Both the line with "Given: Click the rightmost" and the line with "Task: Select 张拉数据 in the sidebar" in the records below must appear in the output, along with every line between them, exactly and with nothing added.

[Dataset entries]
━━━━

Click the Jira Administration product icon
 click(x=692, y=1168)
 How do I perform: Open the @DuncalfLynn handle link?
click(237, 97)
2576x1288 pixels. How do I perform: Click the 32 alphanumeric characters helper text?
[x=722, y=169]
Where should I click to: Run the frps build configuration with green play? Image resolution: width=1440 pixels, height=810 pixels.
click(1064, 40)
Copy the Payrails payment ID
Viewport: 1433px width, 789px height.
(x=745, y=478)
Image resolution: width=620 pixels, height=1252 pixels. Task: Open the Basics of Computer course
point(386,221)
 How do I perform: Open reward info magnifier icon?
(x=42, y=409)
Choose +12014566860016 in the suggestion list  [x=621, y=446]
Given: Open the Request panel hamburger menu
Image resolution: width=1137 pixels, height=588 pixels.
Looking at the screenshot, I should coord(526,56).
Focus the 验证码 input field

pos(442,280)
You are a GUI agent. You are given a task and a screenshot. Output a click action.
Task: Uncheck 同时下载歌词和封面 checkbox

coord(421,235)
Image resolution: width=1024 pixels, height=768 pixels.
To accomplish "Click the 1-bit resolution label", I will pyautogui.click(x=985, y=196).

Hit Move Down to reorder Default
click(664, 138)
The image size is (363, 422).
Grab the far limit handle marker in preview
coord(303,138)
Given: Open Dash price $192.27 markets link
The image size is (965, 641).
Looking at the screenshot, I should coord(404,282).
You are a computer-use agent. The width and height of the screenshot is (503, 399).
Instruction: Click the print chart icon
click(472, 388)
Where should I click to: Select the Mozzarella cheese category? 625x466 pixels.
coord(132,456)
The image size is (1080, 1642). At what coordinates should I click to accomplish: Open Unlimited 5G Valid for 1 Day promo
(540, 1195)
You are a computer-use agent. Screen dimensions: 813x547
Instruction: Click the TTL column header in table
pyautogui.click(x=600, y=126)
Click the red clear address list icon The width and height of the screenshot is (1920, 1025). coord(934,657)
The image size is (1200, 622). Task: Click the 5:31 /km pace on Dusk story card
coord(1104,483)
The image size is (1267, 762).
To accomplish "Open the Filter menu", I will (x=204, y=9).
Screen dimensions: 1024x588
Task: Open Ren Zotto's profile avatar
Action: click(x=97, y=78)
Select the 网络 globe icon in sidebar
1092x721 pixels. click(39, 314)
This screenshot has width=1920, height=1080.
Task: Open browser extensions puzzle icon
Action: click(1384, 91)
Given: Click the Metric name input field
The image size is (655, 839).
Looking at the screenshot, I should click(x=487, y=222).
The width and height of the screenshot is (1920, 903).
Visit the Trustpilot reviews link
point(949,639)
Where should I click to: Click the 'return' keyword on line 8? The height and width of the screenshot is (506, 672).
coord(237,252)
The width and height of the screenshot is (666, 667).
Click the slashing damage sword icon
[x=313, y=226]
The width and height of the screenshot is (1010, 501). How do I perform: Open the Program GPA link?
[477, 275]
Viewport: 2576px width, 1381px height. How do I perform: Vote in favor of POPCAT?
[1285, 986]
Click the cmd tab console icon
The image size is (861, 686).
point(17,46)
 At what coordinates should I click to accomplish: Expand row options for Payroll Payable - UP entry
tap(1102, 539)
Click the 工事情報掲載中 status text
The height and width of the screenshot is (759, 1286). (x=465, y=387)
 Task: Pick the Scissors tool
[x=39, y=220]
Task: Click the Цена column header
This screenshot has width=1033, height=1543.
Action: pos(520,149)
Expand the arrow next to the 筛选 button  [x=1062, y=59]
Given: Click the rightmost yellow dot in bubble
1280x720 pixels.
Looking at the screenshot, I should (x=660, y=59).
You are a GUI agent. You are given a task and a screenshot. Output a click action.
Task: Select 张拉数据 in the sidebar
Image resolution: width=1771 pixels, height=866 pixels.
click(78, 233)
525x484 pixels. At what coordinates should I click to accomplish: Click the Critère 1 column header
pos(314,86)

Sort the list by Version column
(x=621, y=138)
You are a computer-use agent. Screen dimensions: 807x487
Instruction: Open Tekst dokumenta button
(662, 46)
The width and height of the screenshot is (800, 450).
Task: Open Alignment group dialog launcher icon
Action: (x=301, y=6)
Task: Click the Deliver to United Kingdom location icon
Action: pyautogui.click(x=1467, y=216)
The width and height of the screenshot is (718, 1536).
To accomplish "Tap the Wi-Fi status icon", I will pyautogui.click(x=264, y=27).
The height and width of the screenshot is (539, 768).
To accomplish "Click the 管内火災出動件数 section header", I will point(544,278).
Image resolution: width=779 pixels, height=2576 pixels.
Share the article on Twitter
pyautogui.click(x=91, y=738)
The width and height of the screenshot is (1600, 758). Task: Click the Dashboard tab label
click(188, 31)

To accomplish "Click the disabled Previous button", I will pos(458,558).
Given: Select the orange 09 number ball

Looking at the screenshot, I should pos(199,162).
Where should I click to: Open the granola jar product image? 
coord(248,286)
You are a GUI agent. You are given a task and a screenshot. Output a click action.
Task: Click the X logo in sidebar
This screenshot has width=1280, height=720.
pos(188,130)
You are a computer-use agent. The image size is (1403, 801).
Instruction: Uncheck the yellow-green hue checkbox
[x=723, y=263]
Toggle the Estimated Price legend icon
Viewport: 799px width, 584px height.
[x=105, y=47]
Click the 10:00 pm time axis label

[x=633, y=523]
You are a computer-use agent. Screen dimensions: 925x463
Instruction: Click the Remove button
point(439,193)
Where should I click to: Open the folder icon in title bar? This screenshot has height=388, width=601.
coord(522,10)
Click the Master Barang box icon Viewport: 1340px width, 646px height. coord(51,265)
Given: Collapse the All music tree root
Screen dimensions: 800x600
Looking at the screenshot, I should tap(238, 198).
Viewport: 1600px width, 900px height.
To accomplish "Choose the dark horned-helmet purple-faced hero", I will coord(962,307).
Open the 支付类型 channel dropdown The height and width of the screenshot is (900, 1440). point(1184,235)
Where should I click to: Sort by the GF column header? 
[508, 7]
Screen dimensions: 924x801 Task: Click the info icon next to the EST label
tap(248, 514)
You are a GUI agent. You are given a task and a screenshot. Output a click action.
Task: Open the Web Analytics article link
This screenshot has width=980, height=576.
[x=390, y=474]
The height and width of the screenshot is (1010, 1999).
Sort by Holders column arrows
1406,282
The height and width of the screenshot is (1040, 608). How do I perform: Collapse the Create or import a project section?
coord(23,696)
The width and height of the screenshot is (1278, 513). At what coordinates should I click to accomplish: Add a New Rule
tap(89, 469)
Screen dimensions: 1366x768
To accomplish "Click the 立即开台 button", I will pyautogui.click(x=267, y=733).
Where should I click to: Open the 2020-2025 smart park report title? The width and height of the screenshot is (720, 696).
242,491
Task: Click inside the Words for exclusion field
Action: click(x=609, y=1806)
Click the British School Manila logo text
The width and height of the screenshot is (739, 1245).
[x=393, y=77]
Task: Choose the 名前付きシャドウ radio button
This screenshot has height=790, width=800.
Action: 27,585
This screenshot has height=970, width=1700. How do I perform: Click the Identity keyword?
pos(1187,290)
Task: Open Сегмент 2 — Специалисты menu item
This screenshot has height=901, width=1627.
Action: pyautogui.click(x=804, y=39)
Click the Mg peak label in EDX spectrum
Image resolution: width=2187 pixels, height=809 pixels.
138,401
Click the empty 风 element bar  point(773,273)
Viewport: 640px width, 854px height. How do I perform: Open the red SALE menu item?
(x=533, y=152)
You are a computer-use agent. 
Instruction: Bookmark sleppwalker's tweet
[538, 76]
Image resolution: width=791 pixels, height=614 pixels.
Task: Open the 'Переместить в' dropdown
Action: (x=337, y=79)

━━━━

[ANSWER FOR THE TASK]:
Given: Click the rightmost yellow dot in bubble
1280x720 pixels.
Looking at the screenshot, I should (x=660, y=59).
You are a GUI agent. You are given a task and a screenshot. Output a click action.
Task: Select 张拉数据 in the sidebar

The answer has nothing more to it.